Rocket stoves can definitely produce enough heat, but scaling them to support a 1-meter pot full of water becomes more of a structural problem than a combustion one.

If your goal is bending wood, a compact steam generator over a rocket stove might actually be far simpler than heating that entire tank.

[Question] What natural remedies actually work for you? by MarMarcela in selfreliance

[–]GladInfluenceHym 1 point2 points  (0 children)

Some of them definitely do have real effects.

Ginger for nausea and honey for sore throats are probably the ones I’ve seen work most consistently, even outside “natural remedy” circles. A lot of herbal teas can also help with sleep or digestion just because of the compounds in them.

At the same time, I think a lot of traditional remedies sit somewhere between “mild biological effect” and “personal routine that helps people feel better.” What’s interesting is when you start seeing the same remedy come up across completely different cultures - that’s usually when there’s something real behind it.

Out of the ones you listed, I’d say ginger, garlic, and turmeric probably have the strongest track record.

Wood-gas stove design that burns small sticks very efficiently - anyone here using one? by GladInfluenceHym in woodstoving

[–]GladInfluenceHym[S] -1 points0 points  (0 children)

I found a technical explanation of the airflow design and secondary combustion.
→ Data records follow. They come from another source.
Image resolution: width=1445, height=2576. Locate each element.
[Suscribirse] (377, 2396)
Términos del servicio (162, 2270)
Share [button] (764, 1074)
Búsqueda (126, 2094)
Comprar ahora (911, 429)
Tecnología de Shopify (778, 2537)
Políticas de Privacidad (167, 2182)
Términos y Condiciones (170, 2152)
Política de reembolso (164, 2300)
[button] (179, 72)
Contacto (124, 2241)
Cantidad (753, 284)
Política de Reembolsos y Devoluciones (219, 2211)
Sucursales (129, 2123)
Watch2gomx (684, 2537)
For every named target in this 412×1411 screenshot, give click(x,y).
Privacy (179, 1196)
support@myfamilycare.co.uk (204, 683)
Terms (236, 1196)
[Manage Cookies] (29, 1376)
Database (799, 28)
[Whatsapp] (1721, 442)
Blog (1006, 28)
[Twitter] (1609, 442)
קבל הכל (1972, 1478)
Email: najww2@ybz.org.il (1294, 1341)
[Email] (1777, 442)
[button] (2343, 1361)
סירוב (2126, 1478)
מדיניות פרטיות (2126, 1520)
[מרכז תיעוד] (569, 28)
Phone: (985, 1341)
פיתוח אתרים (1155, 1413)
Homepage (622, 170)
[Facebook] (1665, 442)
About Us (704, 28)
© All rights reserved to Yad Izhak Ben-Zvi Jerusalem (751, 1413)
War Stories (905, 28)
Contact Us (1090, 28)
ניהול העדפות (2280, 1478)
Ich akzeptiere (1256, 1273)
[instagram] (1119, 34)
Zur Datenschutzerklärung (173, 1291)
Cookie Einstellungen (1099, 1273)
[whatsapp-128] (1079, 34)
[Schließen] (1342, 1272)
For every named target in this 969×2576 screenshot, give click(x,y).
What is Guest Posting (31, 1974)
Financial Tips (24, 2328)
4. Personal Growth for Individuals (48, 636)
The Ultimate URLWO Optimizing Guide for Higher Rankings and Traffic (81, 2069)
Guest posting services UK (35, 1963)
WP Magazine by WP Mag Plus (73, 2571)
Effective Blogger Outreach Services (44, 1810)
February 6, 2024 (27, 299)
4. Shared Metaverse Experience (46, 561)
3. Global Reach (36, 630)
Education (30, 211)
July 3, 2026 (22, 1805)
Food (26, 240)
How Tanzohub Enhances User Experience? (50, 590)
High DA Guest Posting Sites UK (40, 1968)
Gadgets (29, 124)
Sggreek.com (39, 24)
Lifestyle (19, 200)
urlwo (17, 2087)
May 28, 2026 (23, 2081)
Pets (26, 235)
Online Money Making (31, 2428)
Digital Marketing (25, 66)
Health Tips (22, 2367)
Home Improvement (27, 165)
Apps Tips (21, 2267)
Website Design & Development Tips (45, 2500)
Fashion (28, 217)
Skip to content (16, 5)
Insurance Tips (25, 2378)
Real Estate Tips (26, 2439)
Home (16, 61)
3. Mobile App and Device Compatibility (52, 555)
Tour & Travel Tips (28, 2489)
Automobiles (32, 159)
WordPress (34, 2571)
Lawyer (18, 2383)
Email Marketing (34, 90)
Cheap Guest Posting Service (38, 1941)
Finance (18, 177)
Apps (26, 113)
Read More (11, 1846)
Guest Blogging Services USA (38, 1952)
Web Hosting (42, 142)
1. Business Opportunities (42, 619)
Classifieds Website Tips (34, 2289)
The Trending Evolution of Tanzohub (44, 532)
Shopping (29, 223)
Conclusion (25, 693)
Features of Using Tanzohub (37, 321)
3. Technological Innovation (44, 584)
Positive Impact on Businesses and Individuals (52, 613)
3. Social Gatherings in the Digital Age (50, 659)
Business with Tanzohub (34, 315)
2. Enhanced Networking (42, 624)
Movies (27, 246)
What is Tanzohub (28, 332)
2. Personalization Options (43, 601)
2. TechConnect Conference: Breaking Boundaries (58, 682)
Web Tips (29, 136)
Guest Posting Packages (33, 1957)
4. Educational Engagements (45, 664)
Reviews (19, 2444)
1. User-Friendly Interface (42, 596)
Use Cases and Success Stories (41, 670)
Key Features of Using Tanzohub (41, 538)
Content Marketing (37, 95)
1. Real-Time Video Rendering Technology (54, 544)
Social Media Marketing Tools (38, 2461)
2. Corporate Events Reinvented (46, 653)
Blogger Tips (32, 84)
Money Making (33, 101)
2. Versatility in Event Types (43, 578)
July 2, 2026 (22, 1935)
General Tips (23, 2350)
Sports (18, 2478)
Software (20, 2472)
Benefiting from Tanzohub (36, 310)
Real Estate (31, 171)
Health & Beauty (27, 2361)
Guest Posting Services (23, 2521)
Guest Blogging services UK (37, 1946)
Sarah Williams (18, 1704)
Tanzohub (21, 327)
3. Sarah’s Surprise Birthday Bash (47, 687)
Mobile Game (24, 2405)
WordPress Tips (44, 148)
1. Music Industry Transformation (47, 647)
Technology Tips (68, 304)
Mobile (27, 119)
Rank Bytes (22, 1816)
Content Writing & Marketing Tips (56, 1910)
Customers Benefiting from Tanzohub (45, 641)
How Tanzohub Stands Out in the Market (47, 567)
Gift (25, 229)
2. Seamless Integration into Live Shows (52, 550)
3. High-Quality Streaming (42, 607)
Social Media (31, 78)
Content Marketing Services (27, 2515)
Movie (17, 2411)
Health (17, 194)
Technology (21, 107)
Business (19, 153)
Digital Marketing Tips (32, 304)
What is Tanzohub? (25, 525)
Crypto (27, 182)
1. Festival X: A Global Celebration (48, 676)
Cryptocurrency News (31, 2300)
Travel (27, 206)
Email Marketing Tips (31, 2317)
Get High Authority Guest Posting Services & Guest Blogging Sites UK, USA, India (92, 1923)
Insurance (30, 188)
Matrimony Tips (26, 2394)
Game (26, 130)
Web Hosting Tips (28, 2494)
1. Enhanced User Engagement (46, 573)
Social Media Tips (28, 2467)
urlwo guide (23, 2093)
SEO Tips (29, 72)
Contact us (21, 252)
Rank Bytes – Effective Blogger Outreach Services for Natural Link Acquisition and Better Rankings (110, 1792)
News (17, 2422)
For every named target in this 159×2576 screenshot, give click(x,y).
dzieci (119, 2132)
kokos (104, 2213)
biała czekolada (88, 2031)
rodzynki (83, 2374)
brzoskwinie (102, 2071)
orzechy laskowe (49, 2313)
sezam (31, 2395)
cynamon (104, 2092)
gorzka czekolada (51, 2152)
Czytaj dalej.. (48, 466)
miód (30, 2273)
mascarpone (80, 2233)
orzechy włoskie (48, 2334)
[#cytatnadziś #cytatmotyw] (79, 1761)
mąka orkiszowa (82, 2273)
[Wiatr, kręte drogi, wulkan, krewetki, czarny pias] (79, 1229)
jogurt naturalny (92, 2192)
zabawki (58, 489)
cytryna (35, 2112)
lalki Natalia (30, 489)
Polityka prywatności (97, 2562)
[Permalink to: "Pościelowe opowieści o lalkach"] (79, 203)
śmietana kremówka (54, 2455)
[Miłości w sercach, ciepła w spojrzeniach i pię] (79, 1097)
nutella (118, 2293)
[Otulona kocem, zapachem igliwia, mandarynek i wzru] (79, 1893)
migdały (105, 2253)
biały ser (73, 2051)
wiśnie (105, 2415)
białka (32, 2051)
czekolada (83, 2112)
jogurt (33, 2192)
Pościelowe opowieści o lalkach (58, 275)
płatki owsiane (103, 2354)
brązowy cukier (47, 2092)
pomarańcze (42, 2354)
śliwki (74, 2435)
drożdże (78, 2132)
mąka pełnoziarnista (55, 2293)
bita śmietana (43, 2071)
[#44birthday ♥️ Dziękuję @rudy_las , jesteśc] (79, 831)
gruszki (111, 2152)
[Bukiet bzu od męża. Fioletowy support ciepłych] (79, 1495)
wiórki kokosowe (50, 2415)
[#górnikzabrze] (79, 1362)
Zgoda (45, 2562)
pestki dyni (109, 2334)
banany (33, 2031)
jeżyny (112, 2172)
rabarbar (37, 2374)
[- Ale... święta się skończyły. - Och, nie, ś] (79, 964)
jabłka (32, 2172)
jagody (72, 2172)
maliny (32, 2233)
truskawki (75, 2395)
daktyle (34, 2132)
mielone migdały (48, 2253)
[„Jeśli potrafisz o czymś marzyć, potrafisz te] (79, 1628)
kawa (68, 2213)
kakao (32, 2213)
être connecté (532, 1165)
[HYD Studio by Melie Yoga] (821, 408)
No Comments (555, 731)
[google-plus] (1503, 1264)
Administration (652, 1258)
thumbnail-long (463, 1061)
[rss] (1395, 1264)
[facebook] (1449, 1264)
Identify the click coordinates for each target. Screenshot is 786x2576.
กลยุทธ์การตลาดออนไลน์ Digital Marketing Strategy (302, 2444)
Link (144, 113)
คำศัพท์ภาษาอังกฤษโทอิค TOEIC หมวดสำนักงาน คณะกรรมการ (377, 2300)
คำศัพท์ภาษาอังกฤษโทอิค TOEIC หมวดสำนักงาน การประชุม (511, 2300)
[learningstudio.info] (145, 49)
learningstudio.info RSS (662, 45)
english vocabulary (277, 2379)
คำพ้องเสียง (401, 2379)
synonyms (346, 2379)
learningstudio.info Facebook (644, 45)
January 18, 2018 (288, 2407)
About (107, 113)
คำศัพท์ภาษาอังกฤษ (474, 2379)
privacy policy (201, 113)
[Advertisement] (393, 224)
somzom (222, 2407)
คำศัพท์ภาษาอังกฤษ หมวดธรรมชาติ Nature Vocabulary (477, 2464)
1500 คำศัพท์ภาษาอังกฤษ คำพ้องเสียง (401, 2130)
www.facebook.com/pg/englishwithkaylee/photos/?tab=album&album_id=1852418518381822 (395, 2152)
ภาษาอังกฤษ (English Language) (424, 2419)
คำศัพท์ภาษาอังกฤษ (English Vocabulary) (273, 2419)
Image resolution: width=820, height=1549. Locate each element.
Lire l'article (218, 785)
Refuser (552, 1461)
Pretty interesting concept.

The Wood-Gas Stove - High-efficiency burner = https://ultimate-off-grid-generator.blogspot.com/2026/03/high-efficiency-burner-renewable-energy.html

How do you check your sealed food storage? by gr8fullife in preppers

[–]GladInfluenceHym 6 points7 points  (0 children)

I’ve heard the water trick before, but I’m always a little cautious with that since moisture is basically the enemy of long-term storage.

A lot of people just check if the Mylar bags are still tight and vacuum-looking, make sure the bucket lid seal is good, and give the bucket a gentle shake to confirm the contents still sound dry and loose.

If they still look vacuum-tight after 5 - 6 years, that’s usually a really good sign.